### WORK TO COMPLETE
The data below has to be returned exactly, down to the last character.

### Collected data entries
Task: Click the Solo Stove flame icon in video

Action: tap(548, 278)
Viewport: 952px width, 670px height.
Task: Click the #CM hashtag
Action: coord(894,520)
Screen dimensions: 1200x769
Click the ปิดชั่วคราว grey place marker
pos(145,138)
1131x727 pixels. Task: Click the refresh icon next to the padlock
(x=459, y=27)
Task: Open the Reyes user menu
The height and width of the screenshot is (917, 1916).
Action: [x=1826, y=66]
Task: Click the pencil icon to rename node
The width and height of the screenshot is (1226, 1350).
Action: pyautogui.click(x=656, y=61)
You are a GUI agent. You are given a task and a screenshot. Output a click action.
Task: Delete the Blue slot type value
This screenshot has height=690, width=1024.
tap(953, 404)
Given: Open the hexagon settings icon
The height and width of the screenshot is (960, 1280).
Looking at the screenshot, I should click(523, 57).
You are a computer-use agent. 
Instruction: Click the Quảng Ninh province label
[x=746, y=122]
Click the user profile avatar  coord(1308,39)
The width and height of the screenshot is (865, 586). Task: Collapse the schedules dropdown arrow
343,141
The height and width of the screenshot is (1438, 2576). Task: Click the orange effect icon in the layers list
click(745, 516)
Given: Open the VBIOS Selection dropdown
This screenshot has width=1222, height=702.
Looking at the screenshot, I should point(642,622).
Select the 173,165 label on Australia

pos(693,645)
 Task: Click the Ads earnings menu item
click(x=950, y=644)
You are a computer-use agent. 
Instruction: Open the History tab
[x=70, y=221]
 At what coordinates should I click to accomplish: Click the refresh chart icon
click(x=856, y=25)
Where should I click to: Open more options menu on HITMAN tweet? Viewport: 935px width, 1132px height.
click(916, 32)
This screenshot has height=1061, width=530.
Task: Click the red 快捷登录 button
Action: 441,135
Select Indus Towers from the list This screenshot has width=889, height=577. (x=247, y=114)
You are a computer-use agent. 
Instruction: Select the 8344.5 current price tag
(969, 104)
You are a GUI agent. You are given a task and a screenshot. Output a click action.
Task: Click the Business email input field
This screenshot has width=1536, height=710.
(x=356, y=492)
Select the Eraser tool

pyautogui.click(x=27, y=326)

### TASK RESPONSE
Task: Click the Solo Stove flame icon in video

Action: tap(548, 278)
Viewport: 952px width, 670px height.
Task: Click the #CM hashtag
Action: coord(894,520)
Screen dimensions: 1200x769
Click the ปิดชั่วคราว grey place marker
pos(145,138)
1131x727 pixels. Task: Click the refresh icon next to the padlock
(x=459, y=27)
Task: Open the Reyes user menu
The height and width of the screenshot is (917, 1916).
Action: [x=1826, y=66]
Task: Click the pencil icon to rename node
The width and height of the screenshot is (1226, 1350).
Action: pyautogui.click(x=656, y=61)
You are a GUI agent. You are given a task and a screenshot. Output a click action.
Task: Delete the Blue slot type value
This screenshot has height=690, width=1024.
tap(953, 404)
Given: Open the hexagon settings icon
The height and width of the screenshot is (960, 1280).
Looking at the screenshot, I should click(523, 57).
You are a computer-use agent. 
Instruction: Click the Quảng Ninh province label
[x=746, y=122]
Click the user profile avatar  coord(1308,39)
The width and height of the screenshot is (865, 586). Task: Collapse the schedules dropdown arrow
343,141
The height and width of the screenshot is (1438, 2576). Task: Click the orange effect icon in the layers list
click(745, 516)
Given: Open the VBIOS Selection dropdown
This screenshot has width=1222, height=702.
Looking at the screenshot, I should point(642,622).
Select the 173,165 label on Australia

pos(693,645)
 Task: Click the Ads earnings menu item
click(x=950, y=644)
You are a computer-use agent. 
Instruction: Open the History tab
[x=70, y=221]
 At what coordinates should I click to accomplish: Click the refresh chart icon
click(x=856, y=25)
Where should I click to: Open more options menu on HITMAN tweet? Viewport: 935px width, 1132px height.
click(916, 32)
This screenshot has height=1061, width=530.
Task: Click the red 快捷登录 button
Action: 441,135
Select Indus Towers from the list This screenshot has width=889, height=577. (x=247, y=114)
You are a computer-use agent. 
Instruction: Select the 8344.5 current price tag
(969, 104)
You are a GUI agent. You are given a task and a screenshot. Output a click action.
Task: Click the Business email input field
This screenshot has width=1536, height=710.
(x=356, y=492)
Select the Eraser tool

pyautogui.click(x=27, y=326)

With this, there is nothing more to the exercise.